Annals of allergy, asthma & immunology : official publication of the American College of Allergy, Asthma, & Immunology

DOI

10.1016/j.anai.2022.07.007

Keywords

atopic dermatitis; clinical trial; immunotherapy; patient-reported outcomes; pruritus; tralokinumab

Abstract

BACKGROUND: Tralokinumab, as monotherapy or in combination with topical corticosteroids (TCS), has demonstrated significant efficacy through 52 weeks in phase 3 trials of adults with moderate-to-severe atopic dermatitis (AD) and additional efficacy in a long-term extension trial. Early changes in patient-reported symptoms have not been communicated. OBJECTIVE: To examine early changes in patient-reported outcomes (PROs) across the ECZTRA 1, 2, and 3 tralokinumab trials. METHODS: Monotherapy data (ECZTRA 1+2) was pooled; ECZTRA 3 examined tralokinumab + optional TCS. PROs were assessed through the trials. RESULTS: 1596 and 380 patients were randomized in ECZTRA 1+2 and ECZTRA 3, respectively. Baseline demographics and clinical characteristics were similar between groups. Early separation from placebo was observed in percentage improvement in worst average daily pruritus numerical rating score (NRS) [week 1, ECZTRA 1+2; week 2, ECZTRA 3] and from day 2 in ECZTRA 1+2 daily data. More tralokinumab-treated patients achieved clinically meaningful improvements (≥4 points) in NRS by week 2 (ECZTRA 1+2) or week 3 (ECZTRA 3) versus placebo.
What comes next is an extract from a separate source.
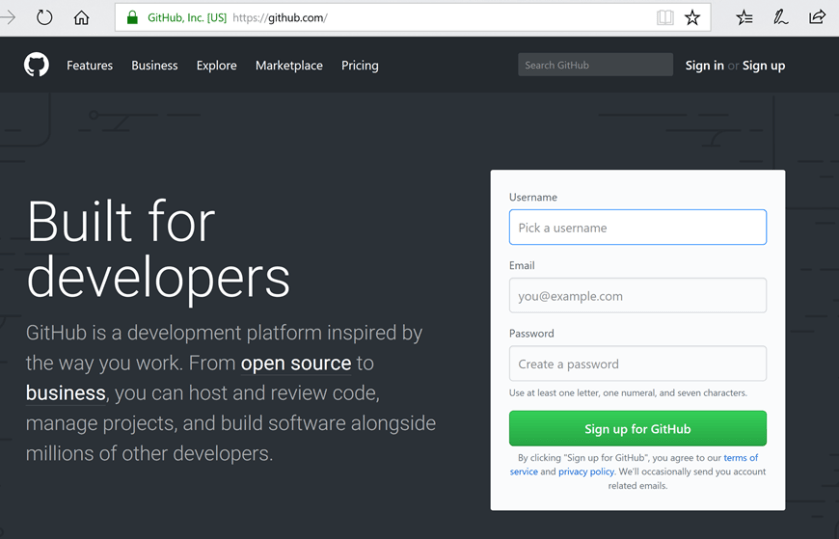The height and width of the screenshot is (539, 839).
Task: Click the Pick a username field
Action: (637, 228)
Improvements in eczema-related sleep NRS were seen within 2 weeks (week 1, ECZTRA 1+2; week 2, ECZTRA 3), supported by similar improvements in other sleep measures. Meaningful changes in Dermatology Life Quality Index were observed from week 2 (ECZTRA 1+2). Results were supported by numerical differences from placebo in Patient-Orientated Eczema Measure total score (week 2, both datasets). CONCLUSION: Tralokinumab +/- TCS demonstrated early and clinically meaningful improvements versus placebo in several PROs, which may be beneficial to patients because AD symptom relief is a key treatment concern for patients.